# Task description:
All that is needed is the listing, given back exactly.

# Exercise data:
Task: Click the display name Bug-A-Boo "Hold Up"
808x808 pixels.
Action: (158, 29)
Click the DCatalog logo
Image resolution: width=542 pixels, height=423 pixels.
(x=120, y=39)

# Solution for this exercise:
Task: Click the display name Bug-A-Boo "Hold Up"
808x808 pixels.
Action: (158, 29)
Click the DCatalog logo
Image resolution: width=542 pixels, height=423 pixels.
(x=120, y=39)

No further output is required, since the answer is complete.